Gold and The Fed in 2021

Gold & Silver

Though 2021 has begun in frustrating fashion, it is still going to be a very interesting and positive year for precious metals investors. Prices will…

 by Craig Hemke via Sprott Money News

The year 2021 has begun poorly for us beleaguered precious metal investors, and it’s enough to make you crazy, as nearly everything is moving in directions contrary to what common sense would predict.

I mean, think about it for a bit. Since the start of 2021, we’ve seen:

  • Trump sign $900B in new stimulus
  • An occupation of the U.S. Capitol building
  • Political theater and impeachment
  • Biden propose another $1.9T in new stimulus
  • The Fed promised zero rates through 2023…again
  • Economic data plummet as lockdowns prevail

And yet, the Dollar Index has bounced and the bond market has sold off. Therefore, both COMEX gold and COMEX silver are down YTD. You must be scratching your head and wondering why. Well, at the end of the day, it’s not very complicated.

The internationally-recognized price of gold (and silver) is NOT based upon any sort of physical metal transaction. That’s so 1960s. Instead, the price is determined through the trading of digital derivative futures contracts in New York and unallocated forwards in London. So the only way price rises is when demand for these derivatives outstrips the supply.

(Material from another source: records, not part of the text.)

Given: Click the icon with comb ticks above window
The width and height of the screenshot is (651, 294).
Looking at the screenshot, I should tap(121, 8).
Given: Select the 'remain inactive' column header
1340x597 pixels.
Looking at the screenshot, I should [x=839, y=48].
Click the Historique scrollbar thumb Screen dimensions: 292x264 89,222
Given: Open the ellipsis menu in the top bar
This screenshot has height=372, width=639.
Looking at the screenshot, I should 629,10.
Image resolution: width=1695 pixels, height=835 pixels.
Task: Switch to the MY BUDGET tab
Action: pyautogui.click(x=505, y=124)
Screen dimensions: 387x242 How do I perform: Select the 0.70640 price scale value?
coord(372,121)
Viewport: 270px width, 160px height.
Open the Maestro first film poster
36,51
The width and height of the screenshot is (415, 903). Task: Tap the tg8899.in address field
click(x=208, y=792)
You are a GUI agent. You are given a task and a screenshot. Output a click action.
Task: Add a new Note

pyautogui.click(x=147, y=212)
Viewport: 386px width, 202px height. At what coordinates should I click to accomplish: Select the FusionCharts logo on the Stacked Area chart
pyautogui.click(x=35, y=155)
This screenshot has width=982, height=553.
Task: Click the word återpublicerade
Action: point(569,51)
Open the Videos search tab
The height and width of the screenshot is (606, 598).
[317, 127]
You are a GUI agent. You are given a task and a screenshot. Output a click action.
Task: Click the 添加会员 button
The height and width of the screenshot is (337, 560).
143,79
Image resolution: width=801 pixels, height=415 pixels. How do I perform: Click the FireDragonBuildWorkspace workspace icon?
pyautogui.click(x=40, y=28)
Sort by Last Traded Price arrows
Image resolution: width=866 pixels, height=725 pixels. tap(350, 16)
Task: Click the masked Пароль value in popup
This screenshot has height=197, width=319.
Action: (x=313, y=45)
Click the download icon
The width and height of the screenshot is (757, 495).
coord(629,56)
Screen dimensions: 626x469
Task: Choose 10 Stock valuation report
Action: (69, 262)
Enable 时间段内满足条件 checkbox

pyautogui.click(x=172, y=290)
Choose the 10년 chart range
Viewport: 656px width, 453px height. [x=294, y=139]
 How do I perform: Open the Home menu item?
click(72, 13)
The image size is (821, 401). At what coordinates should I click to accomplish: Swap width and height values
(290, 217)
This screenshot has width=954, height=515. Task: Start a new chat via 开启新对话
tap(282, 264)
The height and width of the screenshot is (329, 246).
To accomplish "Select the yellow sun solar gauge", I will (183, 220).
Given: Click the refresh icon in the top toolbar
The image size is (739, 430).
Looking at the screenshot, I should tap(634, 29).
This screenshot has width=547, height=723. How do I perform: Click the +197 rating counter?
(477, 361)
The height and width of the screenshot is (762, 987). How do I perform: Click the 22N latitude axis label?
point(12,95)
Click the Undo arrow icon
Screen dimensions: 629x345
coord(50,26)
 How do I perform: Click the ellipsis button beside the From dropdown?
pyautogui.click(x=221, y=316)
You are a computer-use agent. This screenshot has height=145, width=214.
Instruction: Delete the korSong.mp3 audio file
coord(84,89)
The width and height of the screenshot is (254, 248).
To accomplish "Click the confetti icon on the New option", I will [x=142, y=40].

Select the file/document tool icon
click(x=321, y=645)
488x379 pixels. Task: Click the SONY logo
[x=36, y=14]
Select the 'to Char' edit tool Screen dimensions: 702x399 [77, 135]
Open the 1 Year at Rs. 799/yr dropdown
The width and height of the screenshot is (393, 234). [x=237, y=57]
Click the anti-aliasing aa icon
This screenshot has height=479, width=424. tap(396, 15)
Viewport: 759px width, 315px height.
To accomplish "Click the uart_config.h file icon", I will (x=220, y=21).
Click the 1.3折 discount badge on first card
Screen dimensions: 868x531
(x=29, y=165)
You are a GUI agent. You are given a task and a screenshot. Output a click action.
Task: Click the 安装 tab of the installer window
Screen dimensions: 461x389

The big rally last summer was a period of Bank reluctance to add derivative supply, and price soared. Since then, Banks have felt more comfortable adding supply and prices have been driven consistently lower. If you don’t understand WHY the pricing system was set up this way 45 years ago, perhaps you’ve not yet reviewed this cable dated December 10, 1974—just three weeks before gold futures began trading in New York:

https://wikileaks.org/plusd/cables/1974LONDON16154_b.html

While you should be certain to review the entire text, below is the key paragraph as it relates to physical gold and price:

Additionally, the trading of these derivatives in 2021 is primarily done through HFT algorithms. These Machines do not recognize the value of precious metal, nor are they designed to take into account the bullet points listed above. Instead, they only “see” movements in notional bond yields and forex, and then act according to how they’ve been programmed.

Therefore, you and I know that all of the bullet points above are EXTRAORDINARILY BULLISH for precious metal ownership. However, The Machines that determine price have no concept of this. So, what we’ll await in 2021 is the moment when The Machine “fundamentals” switch again to our favor. And what will be the driving factor? When The Fed begins to implement Yield Curve Control.

This change in Fed policy, however, will come in stages. The first will be a mention of buying longer-term maturities within their existing QE program. If that doesn’t work, they’ll next actually start buying those 7-, 10-, 20-, and 30-year maturities. And if that doesn’t serve to cap rates below a certain level, they’ll codify this desire into a formal written policy change.

How long will it take for this to happen? We’ll get our first hints on January 27 and the conclusion of the next FOMC meeting. In the summary and press conference that follows the meeting, look for statements such as this:

  • “Some members favor extending the maturities being purchased through our current Large Scale Asset Purchase program”.

Perhaps Chairman Powell himself will utter something along the lines of:

  • “The committee is concerned about the impact higher long-term interest rates might have on a recovering economy”.

Statements such as these will be your first sign that The Fed desires to cap long-term interest rates at/near the current levels. Perhaps this jawboning will be all that’s necessary to drive long-term rates back down. However, if that doesn’t work, expect them to actually change and extend the maturities of the treasury bond purchases as soon as March. And if that doesn’t work, an official formalized policy change of overt Yield Curve Control will be enacted by summer.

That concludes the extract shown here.